Bienville University
- Founder: Thomas James Kirk II
- Location: Baton Rouge, Louisiana, United States

= Bienville University =

Unaccredited university in Baton Rouge, Louisiana

Bienville University was an unaccredited institution that was based in Baton Rouge, Louisiana. It was run by Thomas J. Kirk. Bienville University was referred to as a diploma mill or degree mill in a 2003 article by KVBC News 3. It was never recognised or approved by any accreditation agency and was not approved by the US Department of Education nor the Council for Higher Education Accreditation and has been closed by the State of Louisiana.

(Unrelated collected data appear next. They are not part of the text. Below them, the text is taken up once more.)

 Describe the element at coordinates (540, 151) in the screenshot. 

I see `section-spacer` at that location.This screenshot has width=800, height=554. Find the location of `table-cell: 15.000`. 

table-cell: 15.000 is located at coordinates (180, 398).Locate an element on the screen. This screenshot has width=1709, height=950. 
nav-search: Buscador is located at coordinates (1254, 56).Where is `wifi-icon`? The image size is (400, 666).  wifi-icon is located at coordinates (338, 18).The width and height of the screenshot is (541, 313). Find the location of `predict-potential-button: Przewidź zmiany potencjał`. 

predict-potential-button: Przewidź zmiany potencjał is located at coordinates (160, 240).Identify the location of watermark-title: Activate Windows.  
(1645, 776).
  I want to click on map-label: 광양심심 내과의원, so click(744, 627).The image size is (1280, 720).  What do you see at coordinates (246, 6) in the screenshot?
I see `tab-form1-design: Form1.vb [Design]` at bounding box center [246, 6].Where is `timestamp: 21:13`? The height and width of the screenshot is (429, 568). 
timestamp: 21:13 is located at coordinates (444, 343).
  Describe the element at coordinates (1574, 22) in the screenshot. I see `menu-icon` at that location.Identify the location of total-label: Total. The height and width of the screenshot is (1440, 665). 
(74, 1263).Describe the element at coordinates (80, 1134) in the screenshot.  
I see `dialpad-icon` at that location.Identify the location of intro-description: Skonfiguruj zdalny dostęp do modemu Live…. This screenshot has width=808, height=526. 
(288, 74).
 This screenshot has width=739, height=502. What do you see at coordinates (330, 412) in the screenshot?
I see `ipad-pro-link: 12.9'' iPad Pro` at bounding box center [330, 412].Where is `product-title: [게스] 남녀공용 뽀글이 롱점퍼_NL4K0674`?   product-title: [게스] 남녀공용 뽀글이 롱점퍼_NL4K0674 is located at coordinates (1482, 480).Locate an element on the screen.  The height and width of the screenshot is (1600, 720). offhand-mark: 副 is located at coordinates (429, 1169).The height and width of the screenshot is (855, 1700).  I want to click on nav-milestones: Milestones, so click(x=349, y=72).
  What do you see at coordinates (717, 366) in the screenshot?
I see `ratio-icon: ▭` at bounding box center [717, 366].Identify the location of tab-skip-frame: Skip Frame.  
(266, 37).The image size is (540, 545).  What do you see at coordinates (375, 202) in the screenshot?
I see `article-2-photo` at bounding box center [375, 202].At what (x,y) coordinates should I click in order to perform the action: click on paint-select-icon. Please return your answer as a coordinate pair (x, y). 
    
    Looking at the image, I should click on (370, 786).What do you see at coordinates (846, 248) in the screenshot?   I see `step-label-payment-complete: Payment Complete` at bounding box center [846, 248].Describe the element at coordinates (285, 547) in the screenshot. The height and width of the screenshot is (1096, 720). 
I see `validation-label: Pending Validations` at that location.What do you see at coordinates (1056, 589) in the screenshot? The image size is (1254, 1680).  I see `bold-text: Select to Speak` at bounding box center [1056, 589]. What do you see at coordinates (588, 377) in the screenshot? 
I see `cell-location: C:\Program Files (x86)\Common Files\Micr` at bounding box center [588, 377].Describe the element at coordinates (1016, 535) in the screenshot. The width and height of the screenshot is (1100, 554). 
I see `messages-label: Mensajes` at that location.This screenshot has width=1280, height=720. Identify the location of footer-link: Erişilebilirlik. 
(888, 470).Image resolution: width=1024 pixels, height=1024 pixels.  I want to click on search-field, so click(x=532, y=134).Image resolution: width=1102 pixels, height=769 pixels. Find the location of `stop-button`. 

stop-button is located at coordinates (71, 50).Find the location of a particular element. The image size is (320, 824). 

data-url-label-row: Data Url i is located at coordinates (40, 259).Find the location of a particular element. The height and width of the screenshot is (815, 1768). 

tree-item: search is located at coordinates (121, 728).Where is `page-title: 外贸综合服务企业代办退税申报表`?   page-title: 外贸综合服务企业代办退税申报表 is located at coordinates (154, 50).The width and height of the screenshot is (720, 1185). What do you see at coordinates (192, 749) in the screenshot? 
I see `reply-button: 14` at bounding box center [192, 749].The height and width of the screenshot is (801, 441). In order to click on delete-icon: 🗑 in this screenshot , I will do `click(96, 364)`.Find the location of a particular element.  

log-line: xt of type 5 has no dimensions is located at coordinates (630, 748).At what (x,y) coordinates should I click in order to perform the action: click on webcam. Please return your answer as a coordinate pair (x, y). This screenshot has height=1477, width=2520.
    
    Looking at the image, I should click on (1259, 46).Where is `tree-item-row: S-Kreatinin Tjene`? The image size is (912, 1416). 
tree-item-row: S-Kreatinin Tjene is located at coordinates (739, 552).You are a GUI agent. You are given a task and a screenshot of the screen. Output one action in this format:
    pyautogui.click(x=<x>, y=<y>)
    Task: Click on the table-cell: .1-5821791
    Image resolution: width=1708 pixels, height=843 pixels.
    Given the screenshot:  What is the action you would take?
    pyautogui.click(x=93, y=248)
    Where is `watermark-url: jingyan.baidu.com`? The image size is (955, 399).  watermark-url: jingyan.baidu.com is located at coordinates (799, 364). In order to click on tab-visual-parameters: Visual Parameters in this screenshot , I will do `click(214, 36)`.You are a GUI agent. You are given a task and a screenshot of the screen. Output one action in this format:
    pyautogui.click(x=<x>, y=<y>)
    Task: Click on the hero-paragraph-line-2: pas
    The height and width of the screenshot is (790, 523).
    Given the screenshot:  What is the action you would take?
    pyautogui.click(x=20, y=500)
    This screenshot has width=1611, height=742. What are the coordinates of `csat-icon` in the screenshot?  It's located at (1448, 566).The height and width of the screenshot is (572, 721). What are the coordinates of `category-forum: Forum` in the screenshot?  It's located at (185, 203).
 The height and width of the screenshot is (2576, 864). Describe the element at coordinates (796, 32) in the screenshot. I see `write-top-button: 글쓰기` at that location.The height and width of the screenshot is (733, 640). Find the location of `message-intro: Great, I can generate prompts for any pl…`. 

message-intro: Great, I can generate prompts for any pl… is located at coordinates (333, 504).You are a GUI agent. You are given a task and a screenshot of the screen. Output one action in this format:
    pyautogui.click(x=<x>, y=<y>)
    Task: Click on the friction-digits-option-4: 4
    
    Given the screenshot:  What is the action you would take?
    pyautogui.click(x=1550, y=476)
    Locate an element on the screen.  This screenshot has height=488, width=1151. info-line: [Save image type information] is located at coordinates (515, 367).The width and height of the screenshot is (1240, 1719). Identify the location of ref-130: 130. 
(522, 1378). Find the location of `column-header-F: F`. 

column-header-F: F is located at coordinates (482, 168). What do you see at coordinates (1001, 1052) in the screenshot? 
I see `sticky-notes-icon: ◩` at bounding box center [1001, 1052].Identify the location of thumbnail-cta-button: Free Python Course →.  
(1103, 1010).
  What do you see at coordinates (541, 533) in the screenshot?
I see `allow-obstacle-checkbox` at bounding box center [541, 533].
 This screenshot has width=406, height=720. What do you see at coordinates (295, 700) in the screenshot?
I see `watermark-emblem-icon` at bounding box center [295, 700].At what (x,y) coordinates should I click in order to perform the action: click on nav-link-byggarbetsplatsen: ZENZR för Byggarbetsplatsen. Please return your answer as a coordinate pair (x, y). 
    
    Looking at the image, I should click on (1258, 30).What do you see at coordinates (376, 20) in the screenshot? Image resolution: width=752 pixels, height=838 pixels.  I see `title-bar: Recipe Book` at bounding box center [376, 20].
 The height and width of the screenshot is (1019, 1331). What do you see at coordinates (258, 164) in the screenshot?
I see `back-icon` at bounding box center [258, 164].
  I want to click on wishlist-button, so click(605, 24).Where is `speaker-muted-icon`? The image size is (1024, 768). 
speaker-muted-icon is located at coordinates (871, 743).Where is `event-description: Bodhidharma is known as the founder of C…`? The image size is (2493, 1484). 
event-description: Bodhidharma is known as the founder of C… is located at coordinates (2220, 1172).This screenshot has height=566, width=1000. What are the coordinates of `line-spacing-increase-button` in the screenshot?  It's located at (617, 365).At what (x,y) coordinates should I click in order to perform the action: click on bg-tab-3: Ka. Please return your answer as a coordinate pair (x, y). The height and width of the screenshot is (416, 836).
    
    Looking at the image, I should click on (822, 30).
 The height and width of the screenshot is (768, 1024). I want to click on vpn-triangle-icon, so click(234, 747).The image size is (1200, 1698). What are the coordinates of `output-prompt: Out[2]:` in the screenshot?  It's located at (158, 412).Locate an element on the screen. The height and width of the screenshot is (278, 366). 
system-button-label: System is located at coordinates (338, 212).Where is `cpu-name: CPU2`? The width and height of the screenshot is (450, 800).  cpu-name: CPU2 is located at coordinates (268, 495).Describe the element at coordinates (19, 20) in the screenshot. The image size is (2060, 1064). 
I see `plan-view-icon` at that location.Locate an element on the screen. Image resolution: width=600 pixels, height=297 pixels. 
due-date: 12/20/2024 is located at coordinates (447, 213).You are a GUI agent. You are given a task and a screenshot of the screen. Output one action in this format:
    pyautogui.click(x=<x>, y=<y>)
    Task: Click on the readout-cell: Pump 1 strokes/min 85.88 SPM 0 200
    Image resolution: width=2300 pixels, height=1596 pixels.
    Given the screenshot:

It then moved to Woodville, Mississippi. The Texas Higher Education Coordinating Board has put Bienville University on the list of Institutions Whose Degrees are Illegal to Use in Texas. Without recognized accreditation, Bienville's degrees and credits might not be acceptable to employers or other academic institutions, and use of degree titles may be restricted or illegal in some jurisdictions.

Jurisdictions that have restricted or made illegal the use of credentials from unaccredited schools include Oregon, Michigan, Maine, North Dakota, New Jersey, Washington, Nevada, Illinois, Indiana, and Texas. Many other states are also considering restrictions on the use of degrees from unaccredited institutions.

A Las Vegas police chief was told in 2002 that his diploma from Bienville would not earn him more pay because the institution does not meet the standards of accreditation required.